Surtout, le contenu délivré par la Juve lors de sa confrontation avec les Lyonnais au Juventus Stadium le 2 novembre dernier dessine le profil d’une équipe dont la hantise de la défaite la conduit parfois à gérer son avantage plutôt qu’à tenter de le creuser : la Juve, qui mène 1-0 dès la treizième minute de jeu, recule ainsi progressivement en seconde période, laissant peu à peu l’initiative du jeu aux Lyonnais. De quoi permettre à Tolisso d’égaliser logiquement à la 84e minute. Un fonds de jeu qui manque d’ambition et d’initiative offensive, contre lequel un certain Arrigo Sacchi avait pourtant mis en garde la Vieille Dame en mars dernier : « Allegri est bon tactiquement, il sait s’adapter, mais il ne pense qu’à gagner. Au niveau du club en lui-même, la Juve a dix ans d’avance, mais elle ne conjugue pas les trois verbes comme on faisait au temps du Grand Milan, qui sont : gagner, convaincre et divertir.

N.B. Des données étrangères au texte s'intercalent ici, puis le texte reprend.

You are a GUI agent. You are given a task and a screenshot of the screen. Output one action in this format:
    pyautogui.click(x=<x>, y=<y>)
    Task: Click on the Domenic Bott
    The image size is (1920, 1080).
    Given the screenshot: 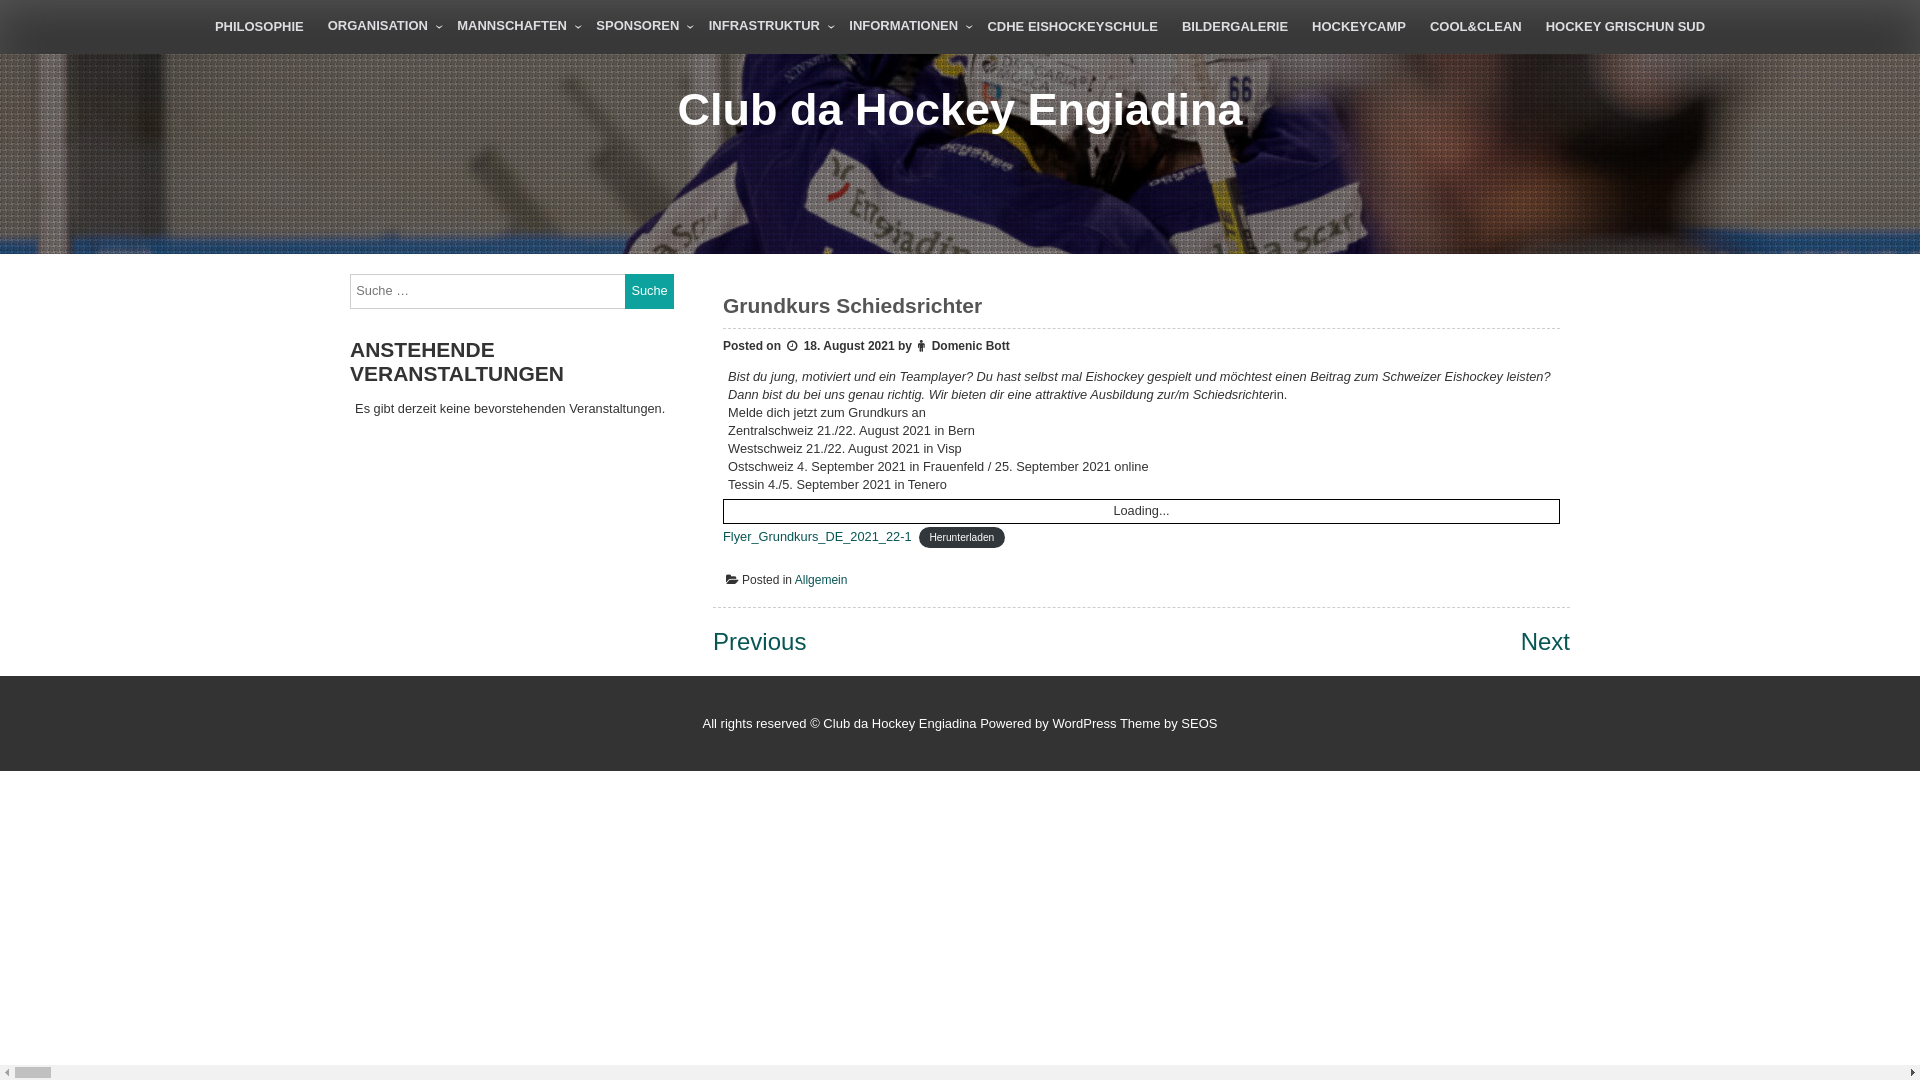 What is the action you would take?
    pyautogui.click(x=970, y=346)
    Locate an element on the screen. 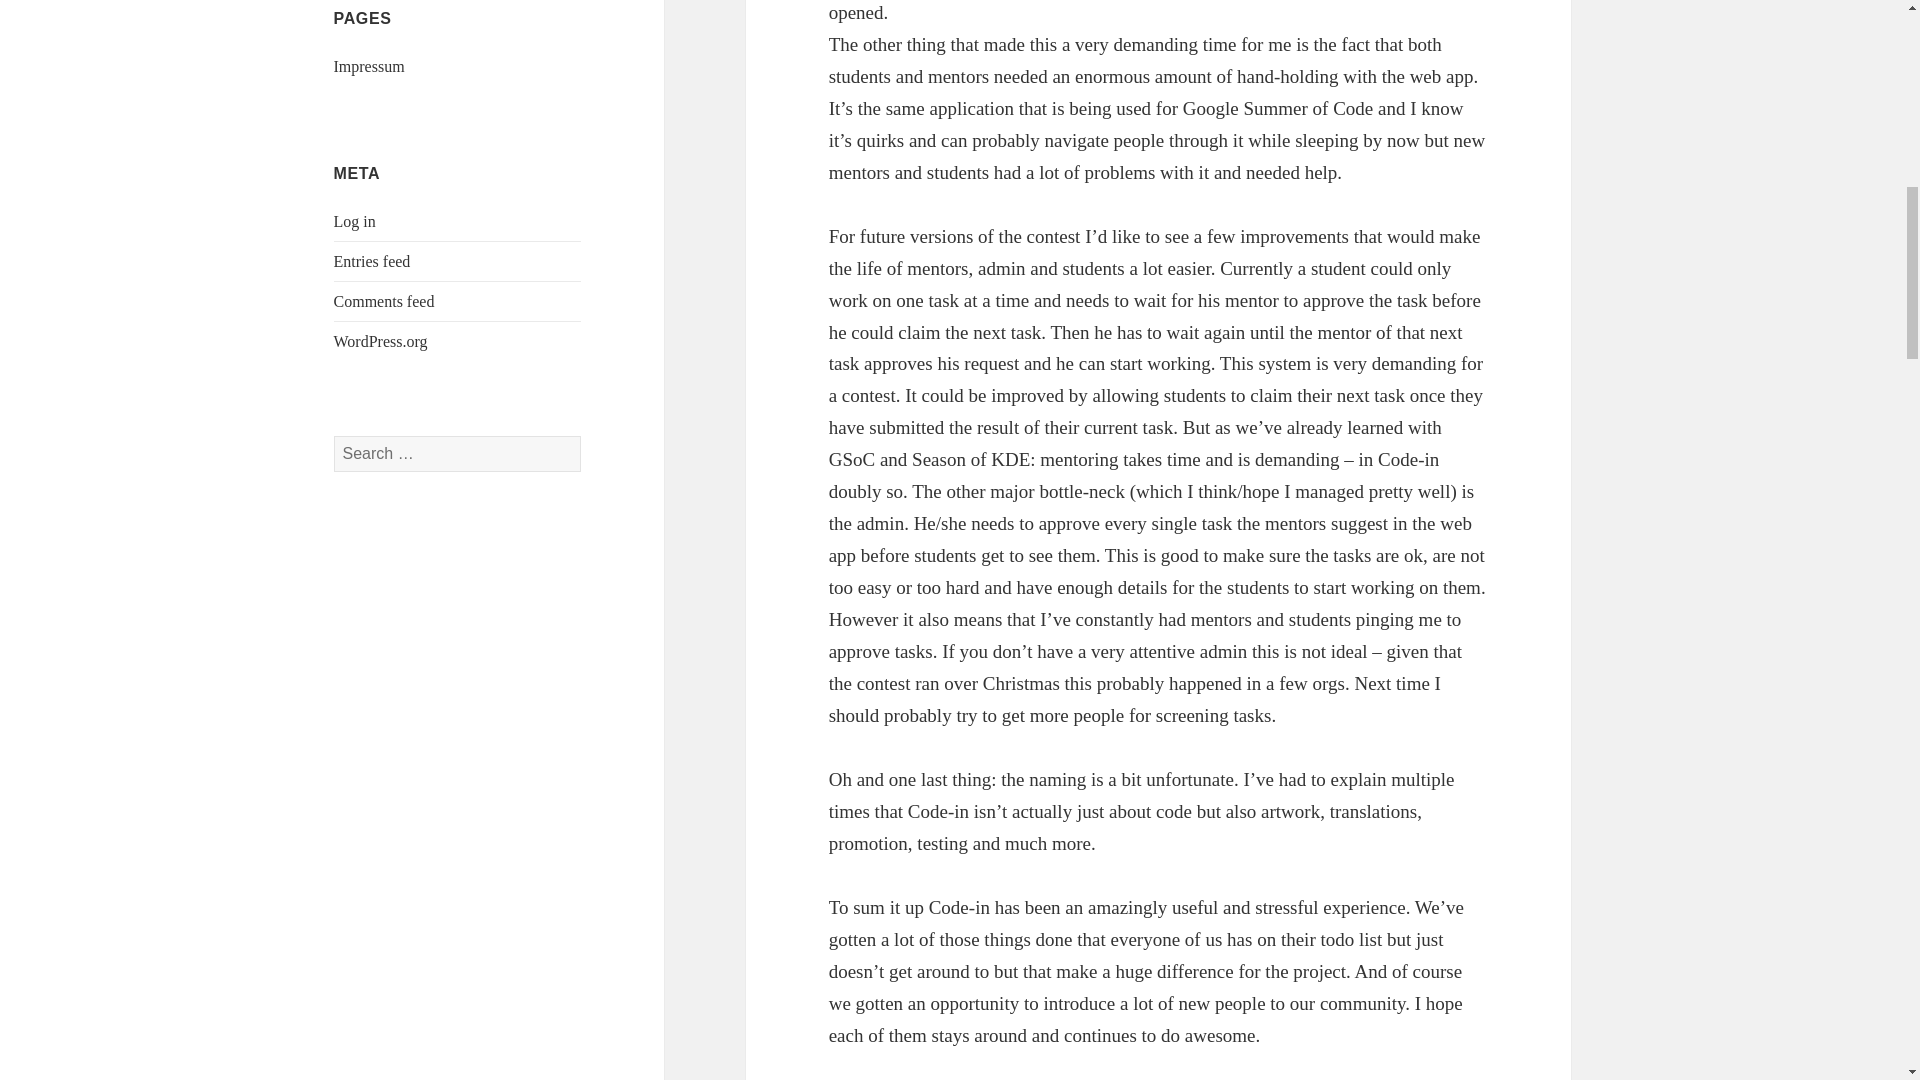 The width and height of the screenshot is (1920, 1080). Comments feed is located at coordinates (384, 300).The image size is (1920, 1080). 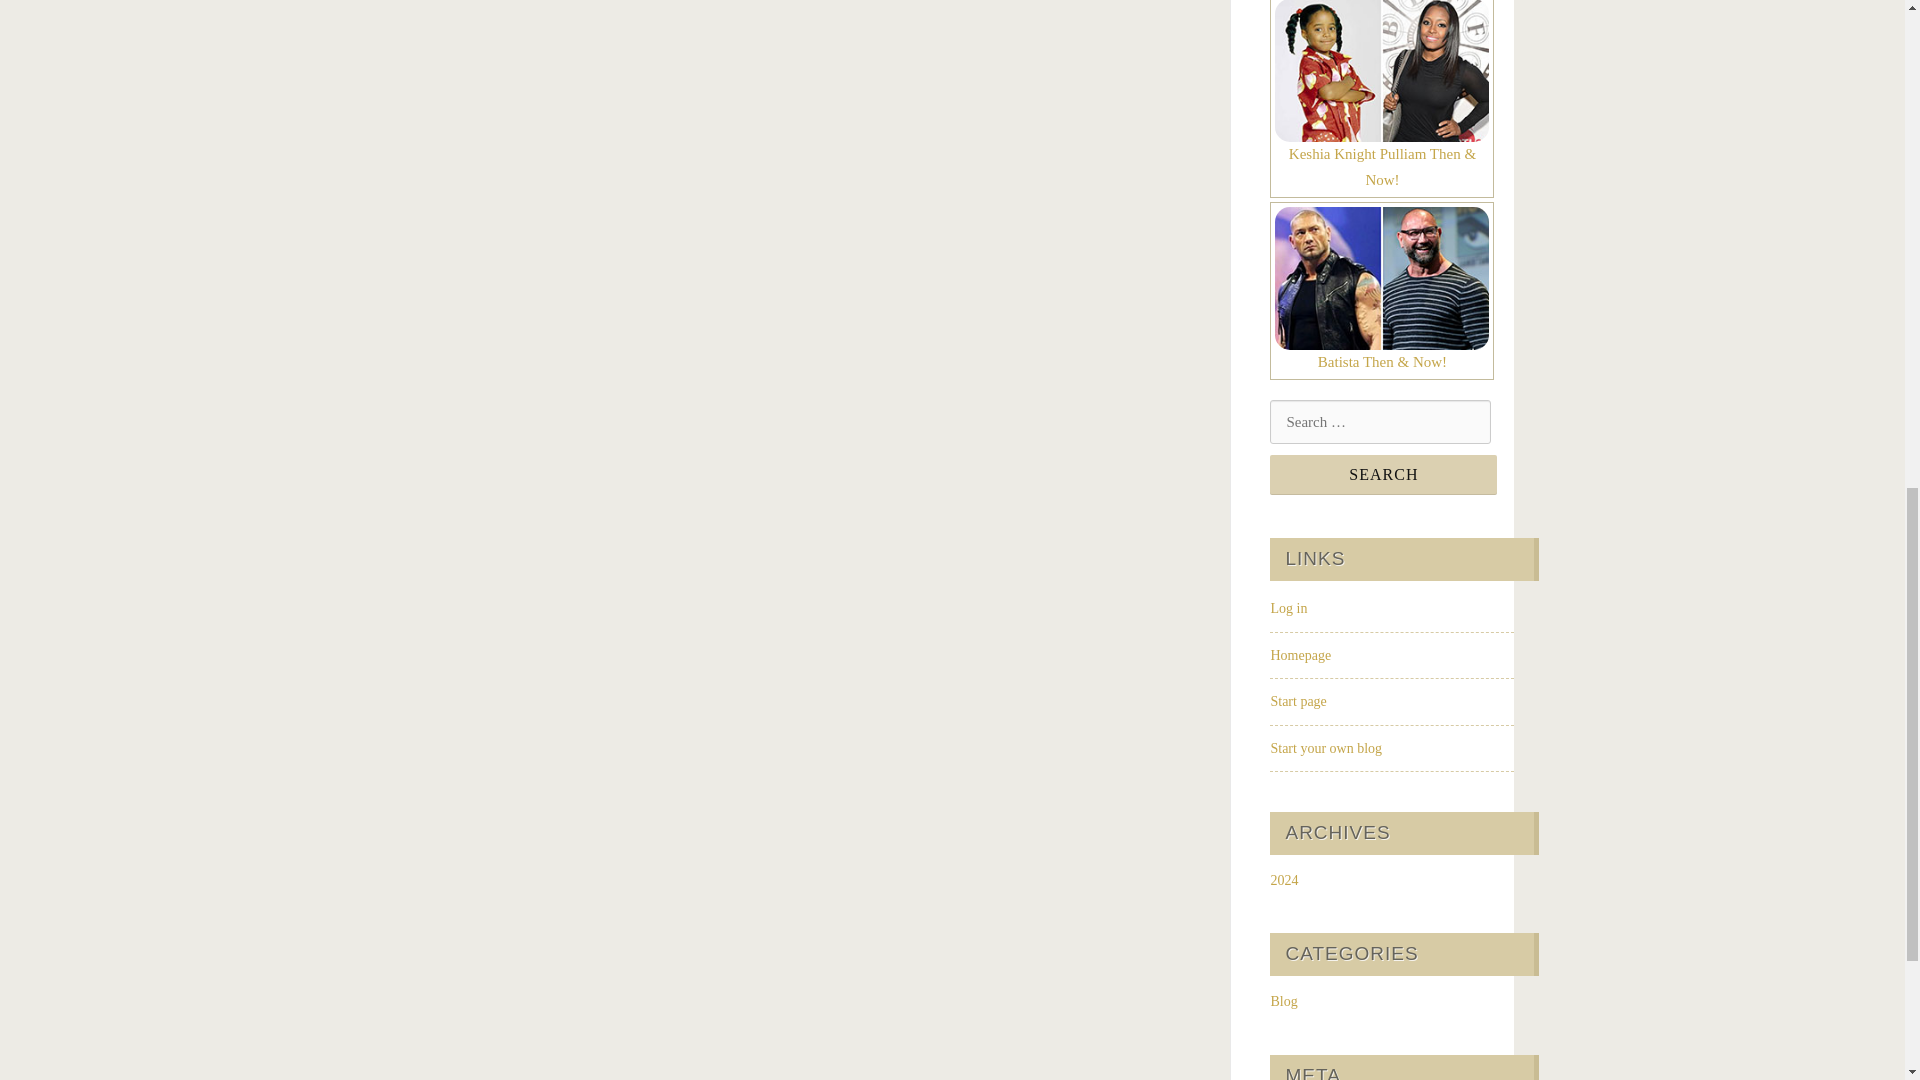 I want to click on Log in, so click(x=1288, y=608).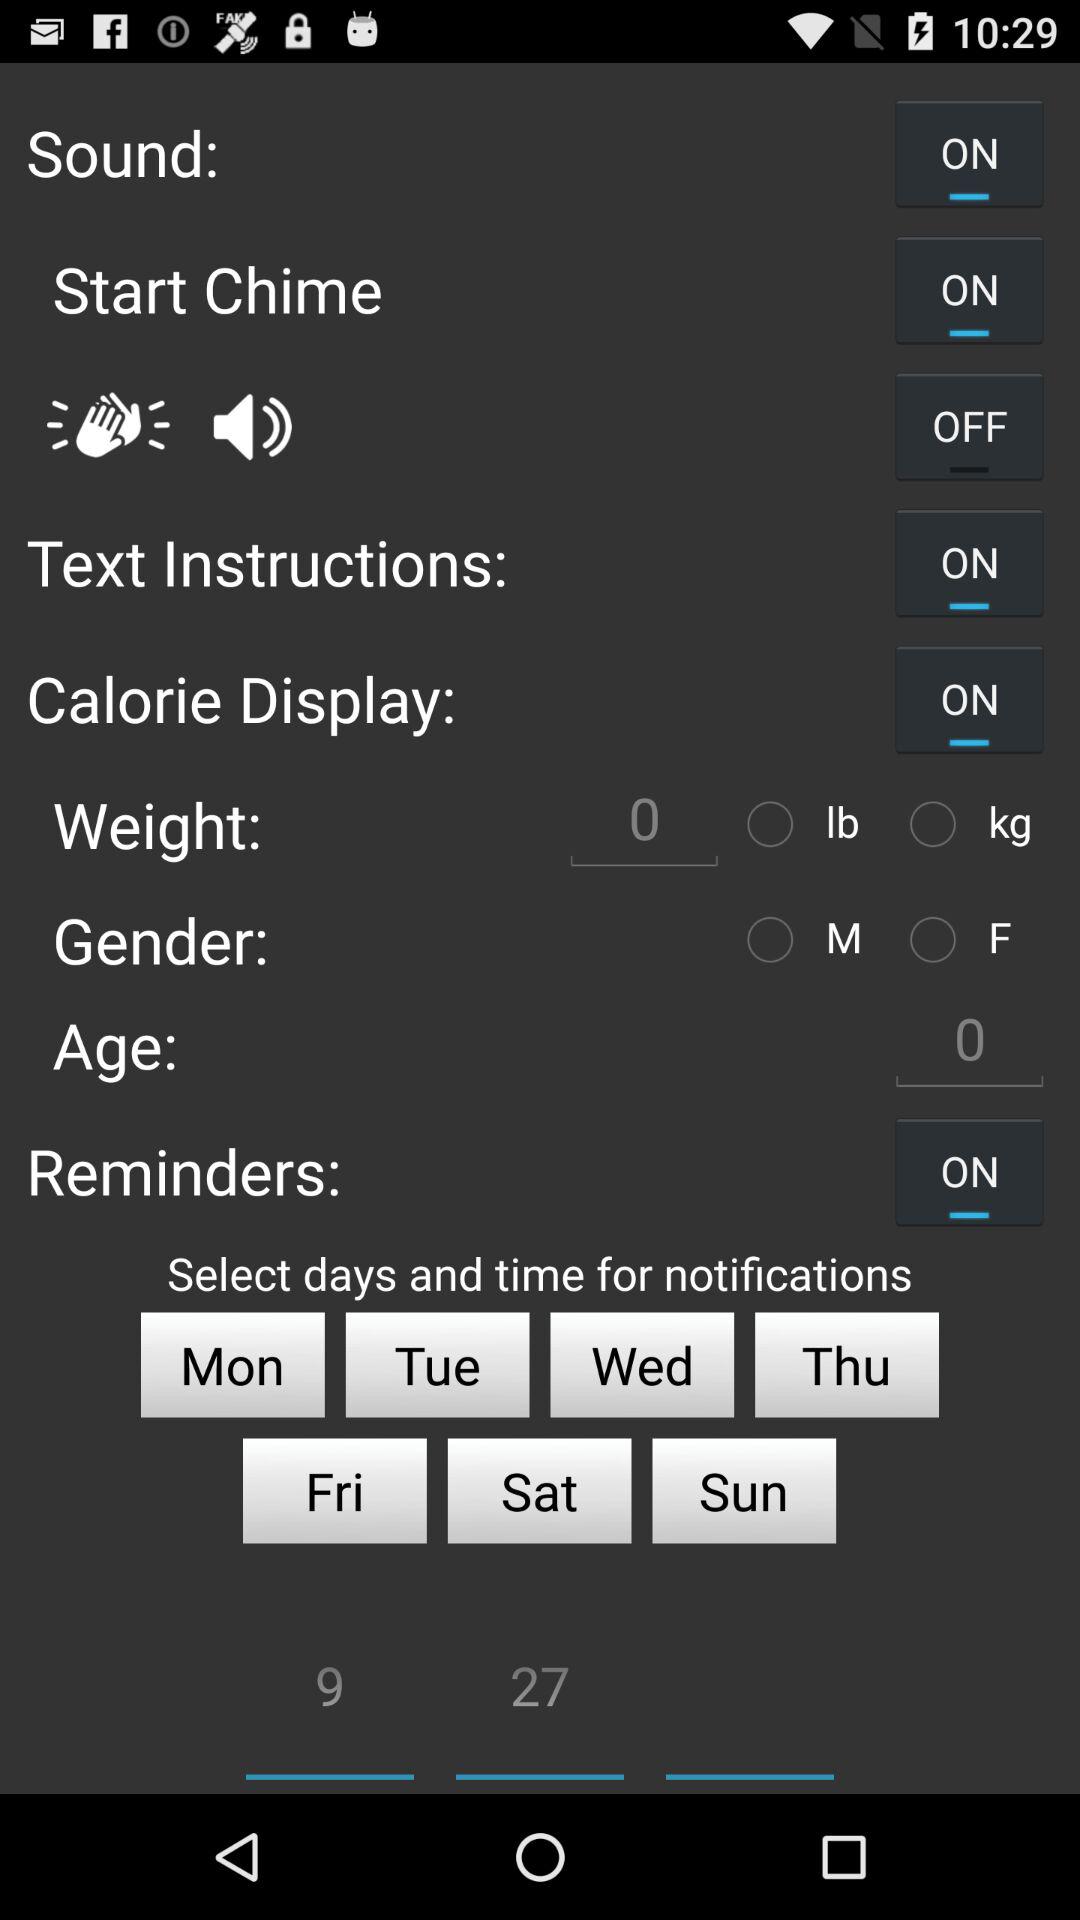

Elle n’en conjugue à peine qu’un, gagner. Ça peut suffire en Italie, car même Rosenborg gagne toujours le championnat en Norvège, mais pas en Ligue des champions. » Pour que l’Europe ne lui donne plus la chair de poule, la Vieille Dame serait ainsi bien inspirée de suivre enfin les conseils du Mage de Fusignano, dès ce soir, face à Séville.